TREINO DE 15 MINUTOS PARA CONSEGUIR UM SIX PACK
Comece com as noções básicas: uma dieta equilibrada e variada que mantenha as suas calorias abaixo do nível de manutenção. Isso significa comer menos do que quando quer manter o peso, para que a perda de peso possa começar.

Adapte o seu treino para garantir que faz exercícios compostos suficientes, como elevações de peso e agachamentos. Para terminar, introduza alguns exercícios de isolamento para os músculos abdominais. Criámos uma rotina de 15 minutos que pode incluir no seu treino habitual. Pode fazer estes cinco exercícios num circuito em casa ou no ginásio.

Irá realizar alguns destes exercícios abdominais no chão, por isso não se esqueça de estender o tapete antes de começar.

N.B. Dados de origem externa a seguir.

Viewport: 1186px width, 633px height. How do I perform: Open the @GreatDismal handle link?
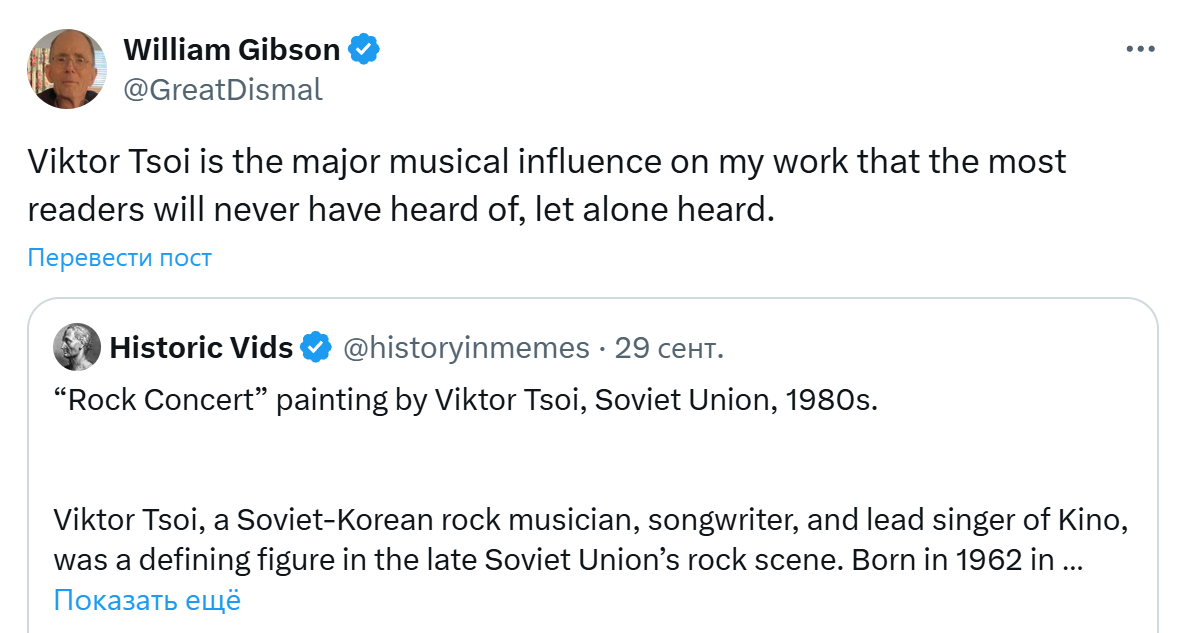(222, 89)
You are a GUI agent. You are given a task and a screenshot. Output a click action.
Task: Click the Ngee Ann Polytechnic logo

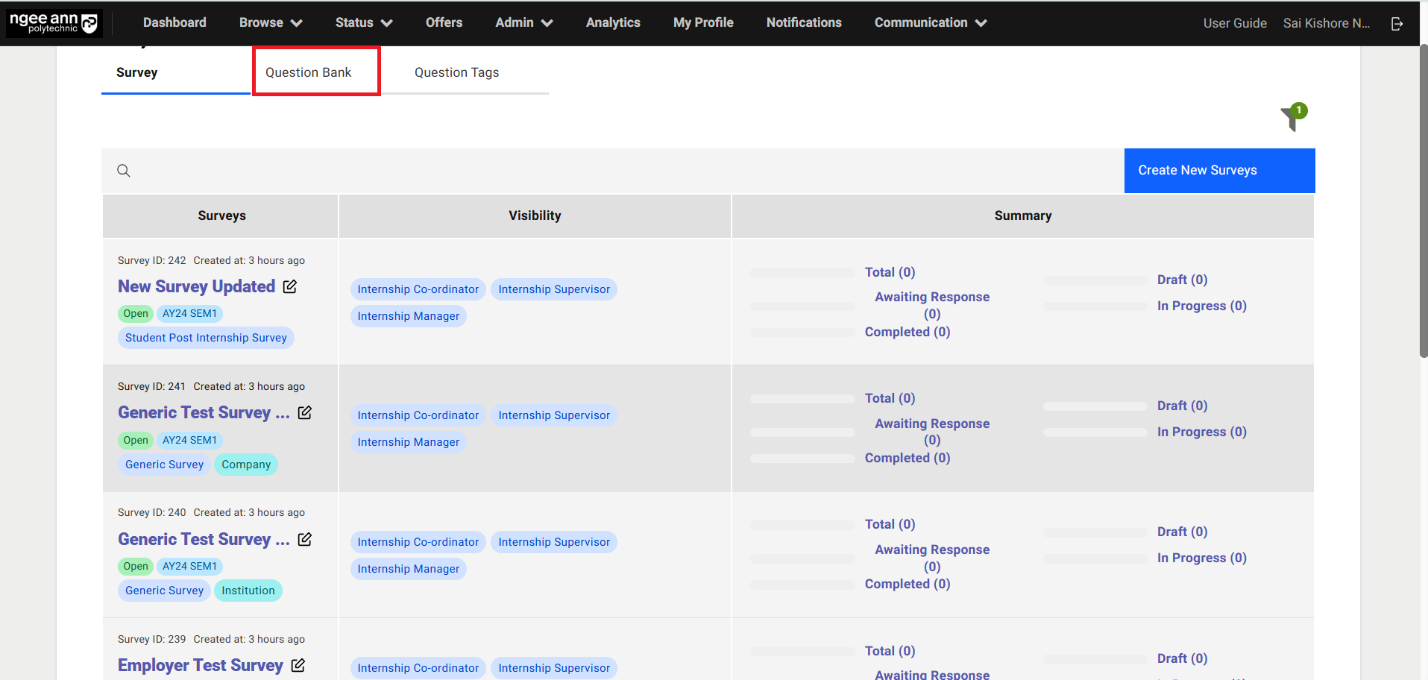[54, 23]
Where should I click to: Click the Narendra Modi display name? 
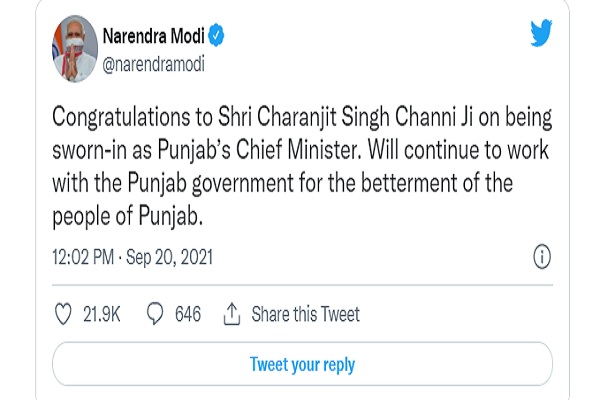pos(153,36)
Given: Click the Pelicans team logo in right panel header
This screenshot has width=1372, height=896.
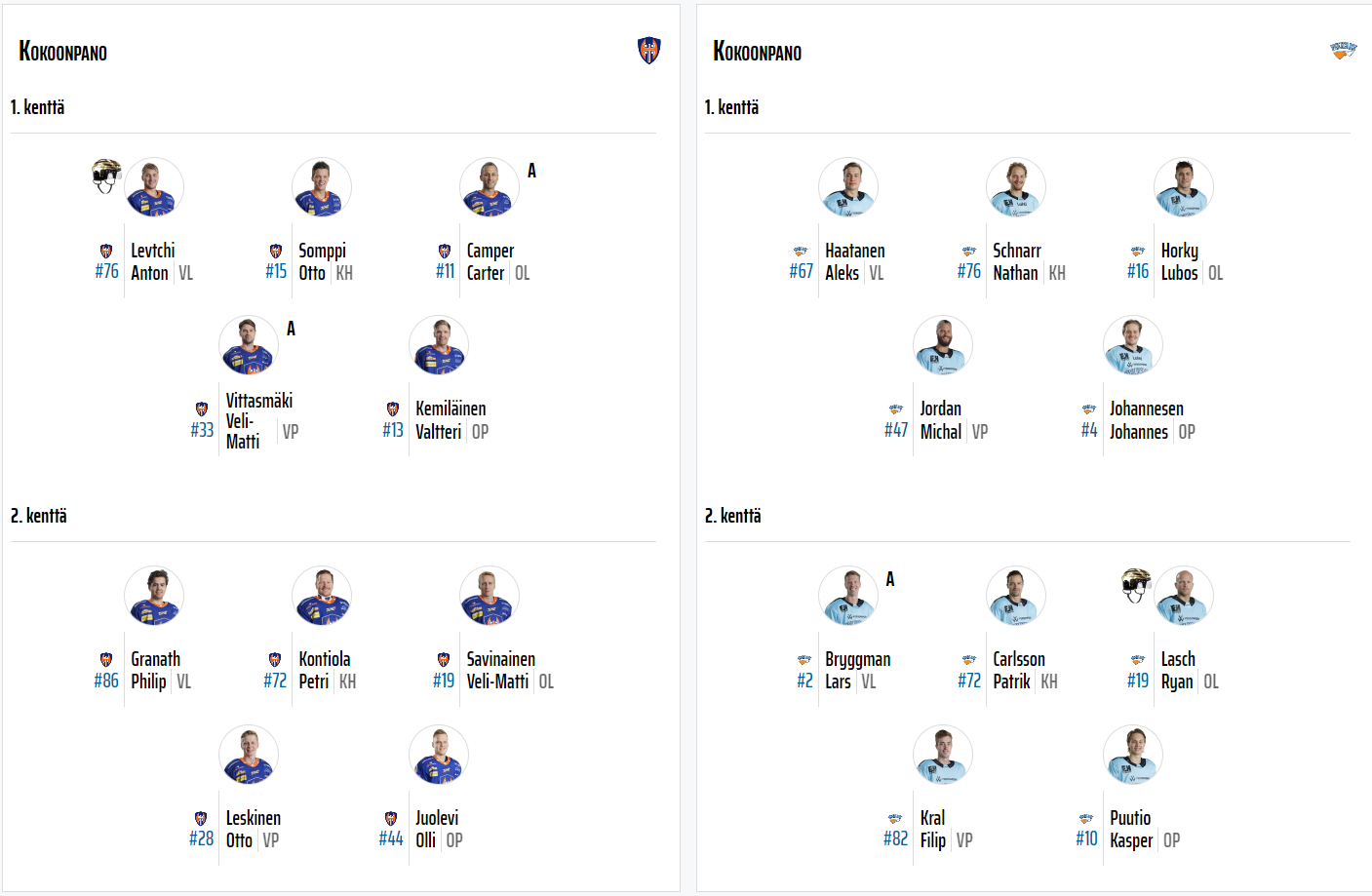Looking at the screenshot, I should [1344, 51].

EXERCÍCIO 1: ABDOMINAIS COM RODA (3 MINUTOS)
Ao usar uma roda de treino, vai trabalhar quase todos os músculos abdominais e das costas. Uma vez que pode adaptar facilmente a resistência, estes exercícios são adequados tanto para principiantes como para atletas avançados.

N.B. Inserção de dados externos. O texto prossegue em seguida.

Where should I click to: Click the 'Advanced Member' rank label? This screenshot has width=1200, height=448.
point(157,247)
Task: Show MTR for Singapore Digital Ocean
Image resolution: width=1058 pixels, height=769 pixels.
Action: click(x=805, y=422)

Como fazer:  Ponha-se de joelhos com a roda de treino nas mãos e apoie-a no chão, à sua frente. Faça avançar a roda à sua frente de forma controlada, até o mais longe possível. Se puder, tente rodá-la o suficiente para chegar com o nariz ao chão. Em seguida, rode a roda novamente para trás, contraindo o core. Isto é uma repetição. Certifique-se de que mantém o core apertado e as costas direitas.

Quanto:  Faça 8 a 10 repetições por set. Faça 3 sets com 30 segundos de descanso entre cada um.

EXERCÍCIO 2: ABDOMINAIS (3 MINUTOS)
Os abdominais são um dos exercícios musculares abdominais mais famosos e trabalham principalmente o músculo rectus abdominis. Certifique-se de que os faz corretamente para evitar lesões.

Como fazer: Deite-se com as costas apoiadas, os pés no chão e os joelhos fletidos. Pode colocar as mãos nas têmporas ou cruzá-las em cima do peito. Aperte os músculos do core para levantar os ombros do chão em direção aos joelhos. Para evitar lesões, certifique-se de que não puxa a cabeça. Se não conseguir subir mais, volte à posição inicial de forma controlada. Isto é uma repetição.

Quanto:  Faça 8 a 10 repetições por set. Faça 3 conjuntos com 30 segundos de descanso entre cada um.

EXERCÍCIO 3: ABDOMINAIS LATERAIS (3 MINUTOS)
Nesta variação dos abdominais, trabalha-se os abdominais oblíquos.

Como fazer: Comece como o abdominal normal. Levante os ombros do chão, mas ao mesmo tempo, desloque-se diagonalmente em direção ao joelho, num movimento de torção. Mais uma vez, certifique-se de que não puxa a cabeça. Toque no joelho esquerdo com o cotovelo direito (e vice-versa) e, em seguida, volte lentamente para a posição inicial. Isto é uma repetição.

Quanto:  Faça 8 a 10 repetições por set. Faça 2 sets por cada lado, com 30 segundos de descanso entre cada um.

EXERCÍCIO 4: Elevação da perna (3 MINUTOS)
Este exercício é muito bom para a parte inferior dos seus abdominais. Prepare-se para sentir os músculos a doer…

Como fazer: Deite-se com as costas no chão e com as mãos debaixo da parte inferior das costas. Isto irá ajudá-lo a ter equilíbrio durante o exercício. Aperte os abdominais e levante as pernas do chão até ficarem aproximadamente num ângulo de 45 graus. Mantenha esta posição durante um segundo antes de baixar as pernas novamente. Isto é uma repetição. Não apoie as pernas no chão enquanto faz este exercício para manter a tensão nos músculos do core.

Quanto:  Faça 8 a 10 repetições por set. Faça 3 sets com 30 segundos de descanso entre cada um.

EXERCÍCIO 5: Prancha (4 MINUTOS)
Para além de estimular os abdominais, as pranchas também são excelentes para fortalecer a mobilidade da anca.

Como fazer: Apoie-se nos cotovelos e nos dedos dos pés, com o seu corpo formando uma linha reta. Coloque os cotovelos debaixo dos ombros. Tente fincar os cotovelos no chão e elevar o corpo do chão. É muito importante contrair o core, tal como durante o os abdominais com roda. Se conseguir manter a posição com facilidade durante muito tempo, provavelmente está a fazer errado.

Quanto: Tente segurar a prancha durante pelo menos 30 segundos. Faça 3 sets com 30 segundos de descanso entre cada um.